● **Exercise details**
Pictures stay out; everything else in the records gets transcribed exactly.

* * * *

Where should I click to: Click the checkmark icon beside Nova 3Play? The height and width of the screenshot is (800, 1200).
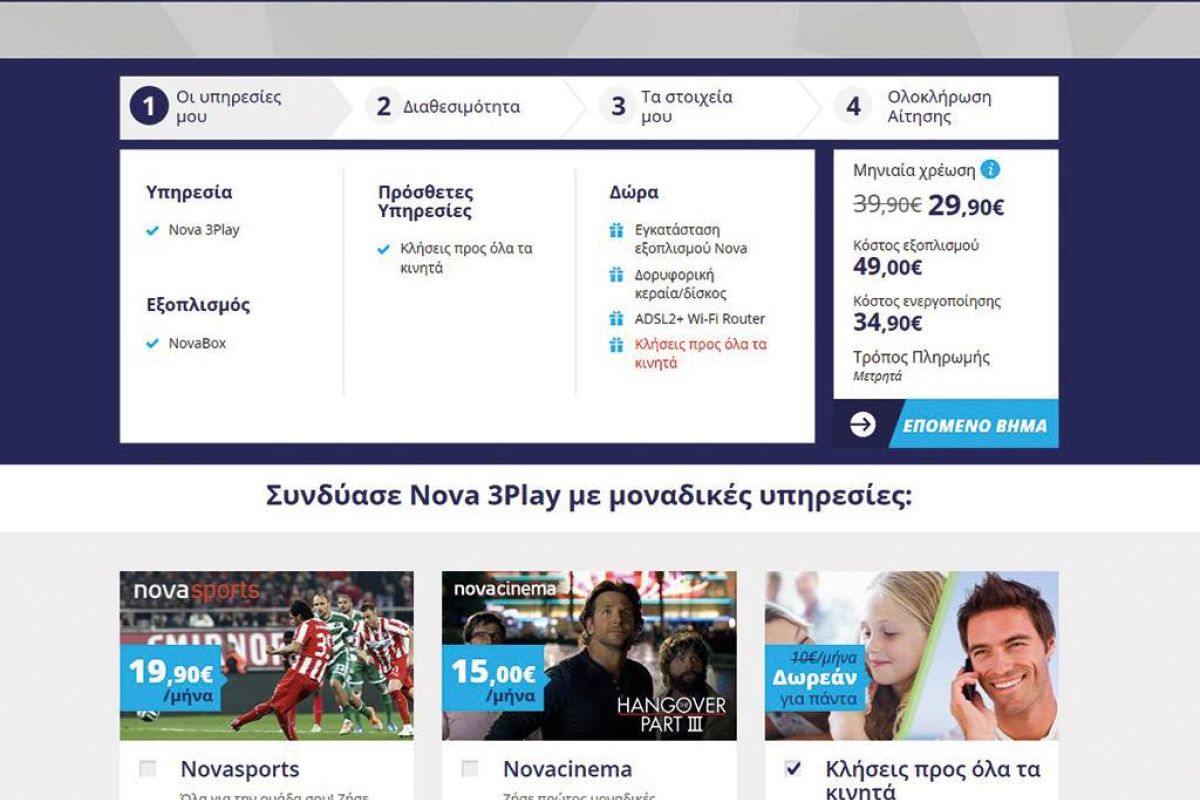(x=152, y=230)
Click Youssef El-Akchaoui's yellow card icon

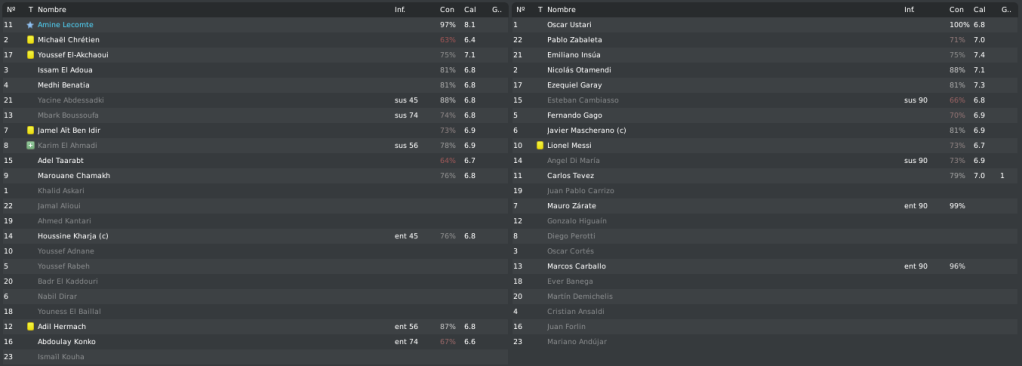tap(30, 55)
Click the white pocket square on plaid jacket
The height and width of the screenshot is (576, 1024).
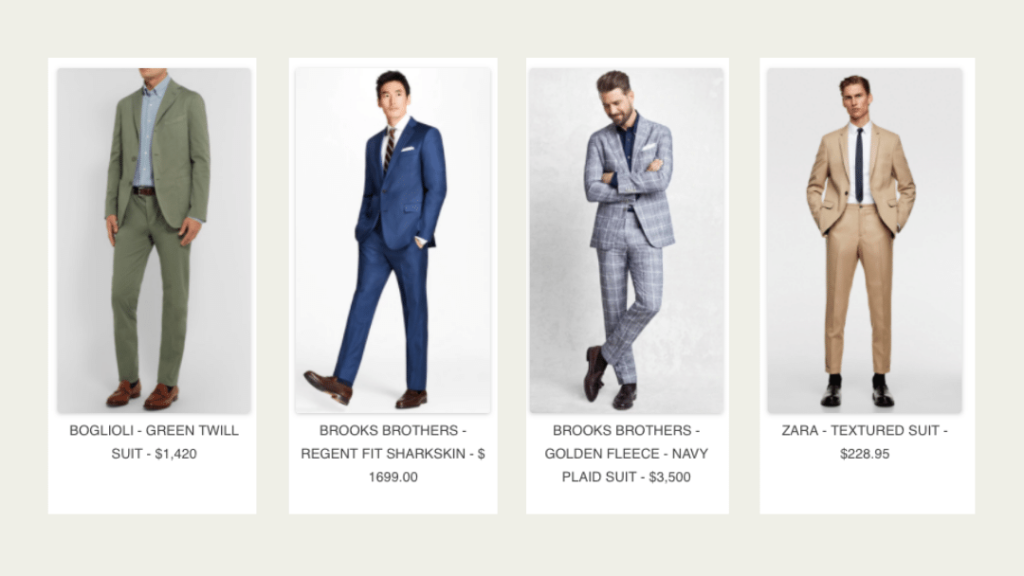pos(648,147)
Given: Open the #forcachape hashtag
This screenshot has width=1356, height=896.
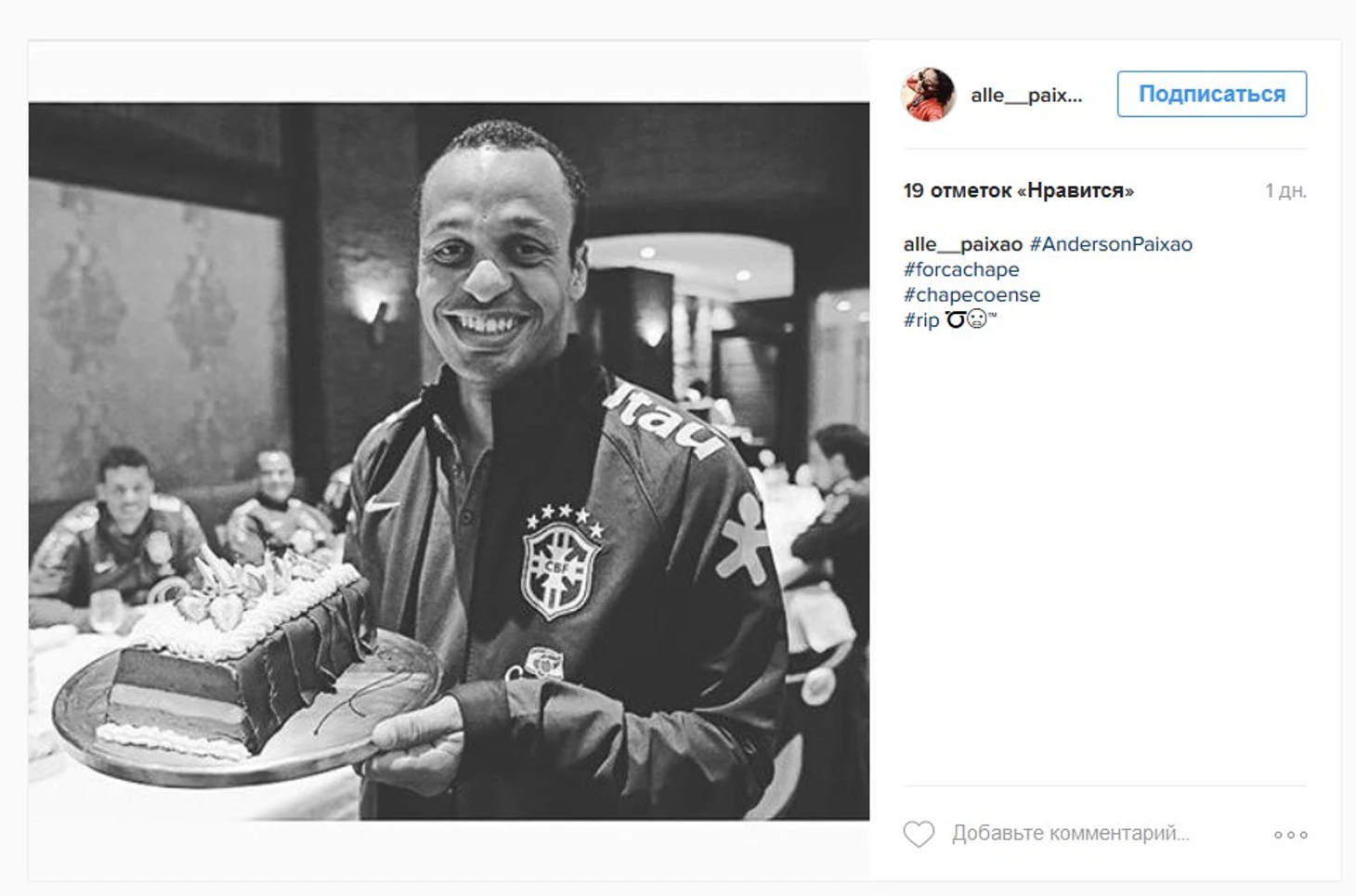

* * * *

● **Output for this exercise**
Where should I click to: Click the checkmark icon beside Nova 3Play? The height and width of the screenshot is (800, 1200).
(x=152, y=230)
Click Youssef El-Akchaoui's yellow card icon

tap(30, 55)
Click the white pocket square on plaid jacket
The height and width of the screenshot is (576, 1024).
pos(648,147)
Given: Open the #forcachape hashtag
This screenshot has width=1356, height=896.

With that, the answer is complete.